To absorb the current rate of foreclosed and distressed homes plaguing most markets, a more normal rate of household formation is critical, according to the report. However, household growth partially has stalled as young adults have delayed home ownership and immigration has slowed.
As such, in recent years, builders have drastically cut production of new homes.
"With inventories of new homes at historic lows, a turnaround in demand could quickly result in tighter markets," the report notes. "Over the longer term, the number of younger households is set to rise sharply, supporting growth in the population that fuels growth in both new renters and first-time buyers. The path of the economy and evolution of the mortgage market will determine when and if this increased demand materializes."

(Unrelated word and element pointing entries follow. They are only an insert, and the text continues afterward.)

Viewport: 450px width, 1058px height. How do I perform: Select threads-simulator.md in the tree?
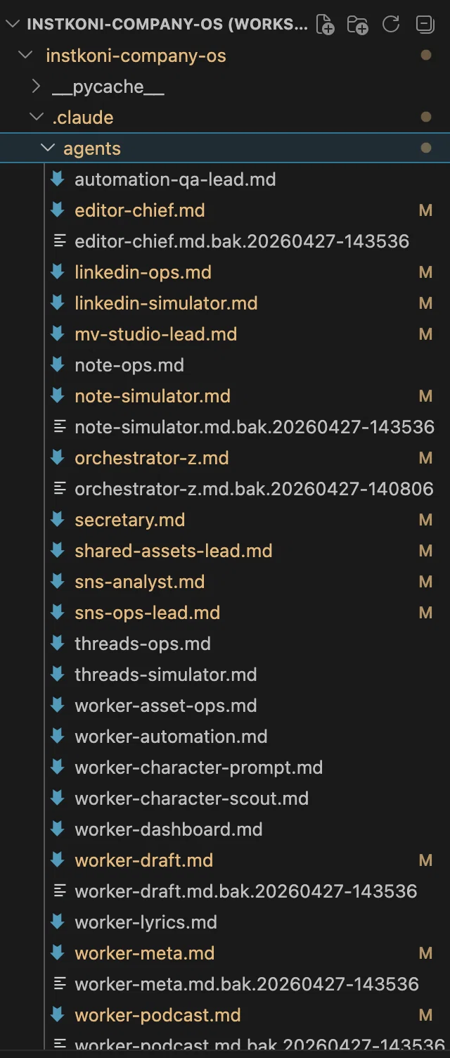click(x=166, y=675)
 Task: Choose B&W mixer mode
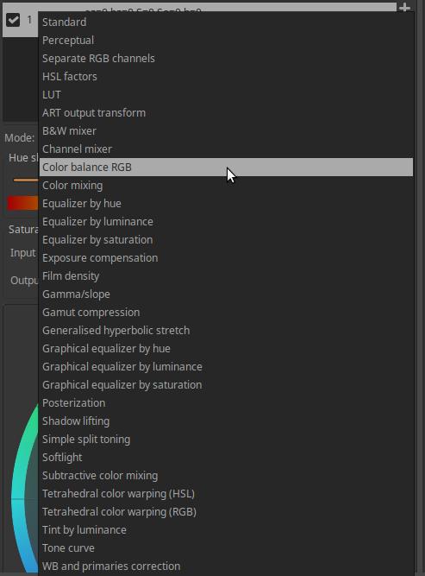point(226,130)
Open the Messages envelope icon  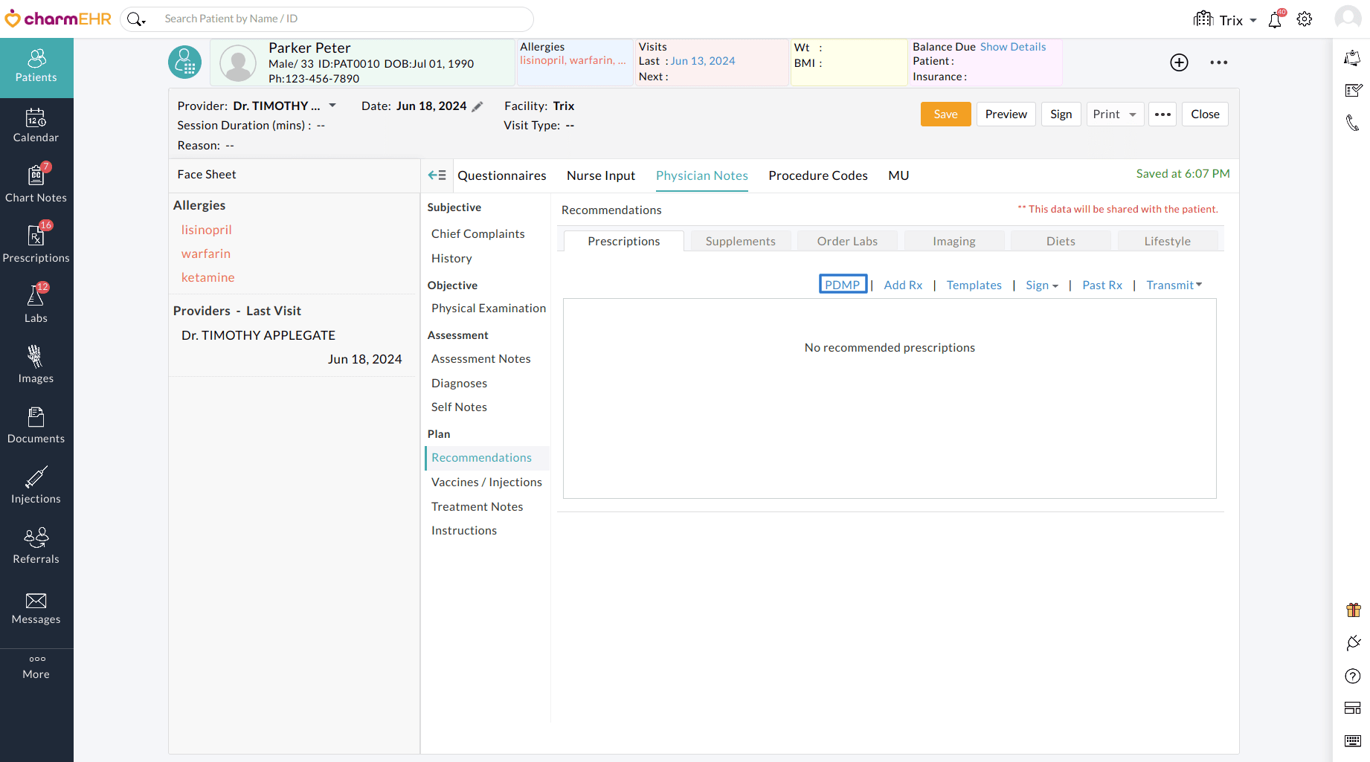(x=36, y=607)
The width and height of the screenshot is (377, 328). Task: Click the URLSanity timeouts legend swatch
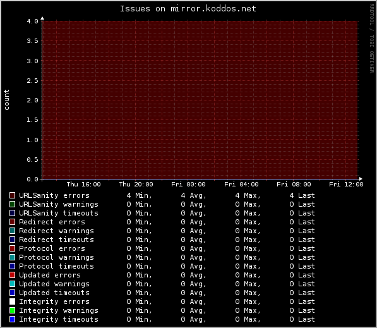(12, 213)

The report predicts a need for greater housing units for several reasons. For example, the report projects demand for 1 million new homes a year is needed to meet population growth in the coming decade. The report also predicts a surge in smaller homes, estimating that 3.8 million baby boomers will be looking to downsize their homes within the next decade. Also in adding to the increase in housing units needed, Immigration growth, the need to replace existing homes, and demand for second homes will contribute to rising demand, the report notes. Therefore, researchers conclude at least 16 million new housing units will be needed over the next decade.